### Trecho

● ● ● ●

Como ‘stockpicker’, Marcelo Magalhães faz o dever de casa.
Quando esta coluna o procurava a cada três meses para um jantar de ‘update’, Marcelo discorria horas — em detalhe excruciante — sobre a estratégia de cada empresa em seu portfólio, a capacidade de cada executivo (até a terceira camada) e os riscos do investimento.
(Normal para este tipo de profissão, mas raramente naquele nível de minúcia.)
Ele teve escola. Marcelo se fez como analista em duas casas sinônimos de ‘value investing’: a Investidor Profissional e a MSquare, agora VELT Partners.
No final de agosto, ele e Murilo Arruda, que também passou pela MSquare e foi analista do Verde, juntaram-se para montar a Tork Capital, uma gestora de ações com dois fundos, um ‘long-only’ e um ‘long bias’. Ambos começaram a rodar em 31 de outubro.
A Tork tem hoje R$ 200 milhões sob gestão — entre aportes já feitos e prometidos — e está captando junto aos principais distribuidores. (Entrou na plataforma da XP antes dos seis meses de espera típicos.)
Verdade seja dita, é difícil haver dois sócios mais diferentes que Marcelo e Murilo. Enquanto o primeiro é tímido até a medula, fala baixo e mede cada palavra, o segundo é extrovertido, quase atropela as frases e parece conhecer todo mundo — é o que os americanos chamam de “a people person.”

● ● ● ●

### Dados registrados
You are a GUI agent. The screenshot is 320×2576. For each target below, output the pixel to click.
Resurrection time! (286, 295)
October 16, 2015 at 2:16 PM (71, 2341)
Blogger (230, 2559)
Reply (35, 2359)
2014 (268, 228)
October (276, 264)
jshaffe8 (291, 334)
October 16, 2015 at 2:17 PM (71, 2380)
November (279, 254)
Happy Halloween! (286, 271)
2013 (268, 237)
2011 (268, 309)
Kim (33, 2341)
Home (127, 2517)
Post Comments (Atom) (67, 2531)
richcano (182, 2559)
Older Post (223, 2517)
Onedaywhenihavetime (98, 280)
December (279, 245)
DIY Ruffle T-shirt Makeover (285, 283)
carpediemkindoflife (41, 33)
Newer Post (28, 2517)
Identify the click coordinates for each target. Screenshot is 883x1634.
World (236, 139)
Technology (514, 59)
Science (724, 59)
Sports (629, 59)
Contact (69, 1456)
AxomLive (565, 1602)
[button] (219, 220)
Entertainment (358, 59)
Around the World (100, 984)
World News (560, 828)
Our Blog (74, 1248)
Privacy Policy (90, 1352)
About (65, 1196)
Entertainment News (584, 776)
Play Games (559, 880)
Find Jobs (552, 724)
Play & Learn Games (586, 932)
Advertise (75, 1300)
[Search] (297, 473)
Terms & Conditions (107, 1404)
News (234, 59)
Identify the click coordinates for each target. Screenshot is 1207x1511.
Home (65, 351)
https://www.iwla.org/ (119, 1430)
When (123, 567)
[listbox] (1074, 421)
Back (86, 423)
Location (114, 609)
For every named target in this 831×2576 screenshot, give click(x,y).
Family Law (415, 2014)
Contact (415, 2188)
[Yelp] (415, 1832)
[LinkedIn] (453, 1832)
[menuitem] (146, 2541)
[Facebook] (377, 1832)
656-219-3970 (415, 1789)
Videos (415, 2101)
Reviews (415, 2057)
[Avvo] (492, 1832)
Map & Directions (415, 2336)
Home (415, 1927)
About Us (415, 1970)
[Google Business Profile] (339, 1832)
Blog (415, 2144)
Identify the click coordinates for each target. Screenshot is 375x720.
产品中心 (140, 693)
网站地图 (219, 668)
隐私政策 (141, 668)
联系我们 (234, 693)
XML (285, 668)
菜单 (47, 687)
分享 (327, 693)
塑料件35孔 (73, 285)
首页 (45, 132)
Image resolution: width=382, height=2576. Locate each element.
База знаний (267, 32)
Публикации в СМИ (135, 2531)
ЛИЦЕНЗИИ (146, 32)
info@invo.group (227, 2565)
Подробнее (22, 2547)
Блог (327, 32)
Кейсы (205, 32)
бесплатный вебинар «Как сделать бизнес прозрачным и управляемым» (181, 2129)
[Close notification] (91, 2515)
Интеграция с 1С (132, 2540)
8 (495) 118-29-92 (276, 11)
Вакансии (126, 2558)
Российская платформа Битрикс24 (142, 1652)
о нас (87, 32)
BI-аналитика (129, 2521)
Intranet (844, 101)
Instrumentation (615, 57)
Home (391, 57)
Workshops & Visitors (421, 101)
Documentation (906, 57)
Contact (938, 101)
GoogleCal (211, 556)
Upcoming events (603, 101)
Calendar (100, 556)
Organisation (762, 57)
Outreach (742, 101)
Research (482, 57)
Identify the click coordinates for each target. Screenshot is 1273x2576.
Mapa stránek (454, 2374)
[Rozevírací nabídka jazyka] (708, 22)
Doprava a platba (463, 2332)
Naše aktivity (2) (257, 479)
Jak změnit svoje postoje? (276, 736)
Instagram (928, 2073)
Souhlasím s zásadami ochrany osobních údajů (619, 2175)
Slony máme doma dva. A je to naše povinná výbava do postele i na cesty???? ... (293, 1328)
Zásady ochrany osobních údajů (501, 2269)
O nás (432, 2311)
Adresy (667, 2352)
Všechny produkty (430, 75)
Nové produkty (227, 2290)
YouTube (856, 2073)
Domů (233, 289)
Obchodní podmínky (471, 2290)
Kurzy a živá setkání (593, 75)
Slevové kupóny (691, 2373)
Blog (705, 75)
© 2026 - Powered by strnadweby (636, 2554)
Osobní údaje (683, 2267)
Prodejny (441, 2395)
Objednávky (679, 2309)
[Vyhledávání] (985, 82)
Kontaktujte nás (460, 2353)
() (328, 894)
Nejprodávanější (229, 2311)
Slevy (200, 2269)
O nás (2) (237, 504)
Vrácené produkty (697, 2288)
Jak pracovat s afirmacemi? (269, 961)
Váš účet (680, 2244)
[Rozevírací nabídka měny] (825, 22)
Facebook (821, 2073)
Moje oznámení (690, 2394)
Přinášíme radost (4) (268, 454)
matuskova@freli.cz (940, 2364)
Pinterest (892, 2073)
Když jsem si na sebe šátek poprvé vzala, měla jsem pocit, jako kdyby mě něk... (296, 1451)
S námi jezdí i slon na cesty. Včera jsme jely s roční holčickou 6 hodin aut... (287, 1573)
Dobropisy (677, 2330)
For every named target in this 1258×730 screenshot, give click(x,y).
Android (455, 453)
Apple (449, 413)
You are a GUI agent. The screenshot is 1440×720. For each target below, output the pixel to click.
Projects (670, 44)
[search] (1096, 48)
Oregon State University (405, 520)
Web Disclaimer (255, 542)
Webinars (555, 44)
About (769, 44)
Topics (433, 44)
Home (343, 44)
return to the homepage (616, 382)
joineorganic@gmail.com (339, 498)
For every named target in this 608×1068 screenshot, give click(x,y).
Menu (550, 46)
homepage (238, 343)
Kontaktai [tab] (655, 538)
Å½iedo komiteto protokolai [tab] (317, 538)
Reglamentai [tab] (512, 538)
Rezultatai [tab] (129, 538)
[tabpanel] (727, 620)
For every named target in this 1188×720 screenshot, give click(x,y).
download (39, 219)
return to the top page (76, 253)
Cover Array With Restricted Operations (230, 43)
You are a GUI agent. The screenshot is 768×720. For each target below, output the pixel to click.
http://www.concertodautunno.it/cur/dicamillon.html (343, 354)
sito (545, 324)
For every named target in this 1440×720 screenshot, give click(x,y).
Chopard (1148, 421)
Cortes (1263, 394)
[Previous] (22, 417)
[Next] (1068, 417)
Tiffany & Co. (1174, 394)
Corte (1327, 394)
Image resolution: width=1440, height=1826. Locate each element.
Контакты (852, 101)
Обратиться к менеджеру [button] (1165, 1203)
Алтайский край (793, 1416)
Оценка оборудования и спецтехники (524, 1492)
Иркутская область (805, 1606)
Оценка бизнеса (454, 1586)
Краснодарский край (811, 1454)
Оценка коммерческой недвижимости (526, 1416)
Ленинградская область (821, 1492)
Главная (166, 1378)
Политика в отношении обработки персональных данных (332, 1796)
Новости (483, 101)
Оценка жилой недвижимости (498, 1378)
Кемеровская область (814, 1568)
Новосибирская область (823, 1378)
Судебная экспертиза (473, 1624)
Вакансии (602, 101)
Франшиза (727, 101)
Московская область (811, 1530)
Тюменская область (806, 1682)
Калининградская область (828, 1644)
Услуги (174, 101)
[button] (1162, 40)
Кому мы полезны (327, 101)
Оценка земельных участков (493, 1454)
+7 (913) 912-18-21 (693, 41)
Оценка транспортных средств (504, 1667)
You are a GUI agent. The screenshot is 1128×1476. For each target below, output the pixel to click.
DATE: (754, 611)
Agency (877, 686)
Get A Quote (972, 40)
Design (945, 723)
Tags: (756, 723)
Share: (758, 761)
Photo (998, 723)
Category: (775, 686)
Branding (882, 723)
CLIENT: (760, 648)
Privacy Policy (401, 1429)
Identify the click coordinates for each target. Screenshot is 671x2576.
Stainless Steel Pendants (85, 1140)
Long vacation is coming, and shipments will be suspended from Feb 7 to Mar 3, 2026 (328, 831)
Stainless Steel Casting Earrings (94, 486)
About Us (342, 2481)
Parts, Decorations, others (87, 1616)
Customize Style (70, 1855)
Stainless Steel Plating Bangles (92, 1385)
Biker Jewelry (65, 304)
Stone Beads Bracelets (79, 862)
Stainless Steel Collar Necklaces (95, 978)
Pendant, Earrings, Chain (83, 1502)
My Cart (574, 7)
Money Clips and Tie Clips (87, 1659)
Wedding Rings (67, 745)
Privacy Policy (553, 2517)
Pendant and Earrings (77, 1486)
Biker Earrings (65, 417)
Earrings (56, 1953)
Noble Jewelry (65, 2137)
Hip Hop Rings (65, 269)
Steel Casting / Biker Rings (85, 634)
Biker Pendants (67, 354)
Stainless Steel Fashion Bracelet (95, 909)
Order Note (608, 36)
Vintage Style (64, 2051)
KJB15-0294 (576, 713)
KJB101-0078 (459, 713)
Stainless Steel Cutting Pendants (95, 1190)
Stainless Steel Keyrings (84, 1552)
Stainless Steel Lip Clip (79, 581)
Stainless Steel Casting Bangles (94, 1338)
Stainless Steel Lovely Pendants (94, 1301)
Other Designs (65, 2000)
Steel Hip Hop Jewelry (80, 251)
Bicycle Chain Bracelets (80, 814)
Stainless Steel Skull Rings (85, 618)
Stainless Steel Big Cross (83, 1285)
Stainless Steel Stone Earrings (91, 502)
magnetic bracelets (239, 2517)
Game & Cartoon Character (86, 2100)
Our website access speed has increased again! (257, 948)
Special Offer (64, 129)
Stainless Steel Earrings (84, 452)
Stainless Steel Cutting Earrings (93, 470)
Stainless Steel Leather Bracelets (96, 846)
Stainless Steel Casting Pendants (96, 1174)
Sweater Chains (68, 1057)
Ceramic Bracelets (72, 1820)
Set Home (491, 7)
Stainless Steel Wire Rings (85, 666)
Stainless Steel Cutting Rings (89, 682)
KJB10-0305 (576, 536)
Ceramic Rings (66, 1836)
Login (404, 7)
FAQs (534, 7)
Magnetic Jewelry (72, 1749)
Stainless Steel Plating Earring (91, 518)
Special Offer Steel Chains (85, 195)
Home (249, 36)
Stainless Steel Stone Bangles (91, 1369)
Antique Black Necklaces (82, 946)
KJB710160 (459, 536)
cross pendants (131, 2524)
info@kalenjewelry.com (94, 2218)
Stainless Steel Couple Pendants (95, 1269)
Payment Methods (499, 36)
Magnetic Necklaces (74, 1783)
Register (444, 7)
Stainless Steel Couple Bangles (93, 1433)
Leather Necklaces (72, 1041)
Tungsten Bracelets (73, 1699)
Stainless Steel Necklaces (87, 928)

● ● ● ●

### Tarefas e exercícios
(1) Passe para o inglês esta frase do texto sobre a Tork Capital: "A Tork tem hoje R$ 200 milhões sob gestão — entre aportes já feitos e prometidos — e está captando junto aos principais distribuidores."
(2) Retome o texto sobre a Tork Capital logo depois da última frase e continue a escrita.
Os dados não têm papel nenhum aqui.

### Respostas em ordem
(1) Tork currently has R$200 million under management — counting contributions already made and those pledged — and is raising money through the main distributors.

(2)
Ainda assim — ou talvez por isto mesmo — a combinação parece altamente complementar.
Na Verde, o gestor Pedro Sales contratara Murilo como um profissional sênior — para ajudar a reestruturar processos e a filosofia de investimento — quando a família de fundos Unique estava saindo de um modelo de co-gestão para um único gestor.
Depois de anos como analista, Marcelo teve sua primeira experiência como gestor na JGP de André Jakurski, onde comandou o fundo Explorer, que ficou entre os 10% melhores da indústria entre 2011 e 2018.
Desde o início, o JGP Explorer deu um retorno anual médio de 17,2%, contra míseros 3,2% do Ibovespa e 10,7% do CDI. Mais: apesar das trevas rousseffianas que dragaram a economia e a Bolsa, o fundo não teve sequer um ano no vermelho.
“Você é um produto da experiência que tem,” diz Marcelo. “Passei sete anos na IP e quatro na MSquare, que são casas bottom-up, que olham a qualidade do negócio e as pessoas que estão à frente deles. Quando fui para a JGP, aprendi outros skills. O primeiro foi gestão, e como ali há um ambiente muito rico de discussões macro, acabei aprendendo a entender melhor as condições de mercado e usar isso no processo de investimento.”
Como esse macro ajuda a analisar o micro? “Por exemplo, quando o mercado está ‘risk on’, o nível de múltiplo que vamos pensar para sair de uma posição é diferente daquele quando o mercado está ‘risk off’.”
Outros sócios da casa incluem Eduardo Mello, que cobre educação e saúde, Thiago Vidal (utilities e saneamento), Isabel Estides, que antes da Tork acompanhava empresas globais de consumo e varejo no Opportunity, e Gilberto Motta, responsável pela parte operacional e relacionamento com investidores.
Abaixo, trechos da conversa do Brazil Journal com Marcelo Magalhães.
Que perfil de empresas vocês buscam?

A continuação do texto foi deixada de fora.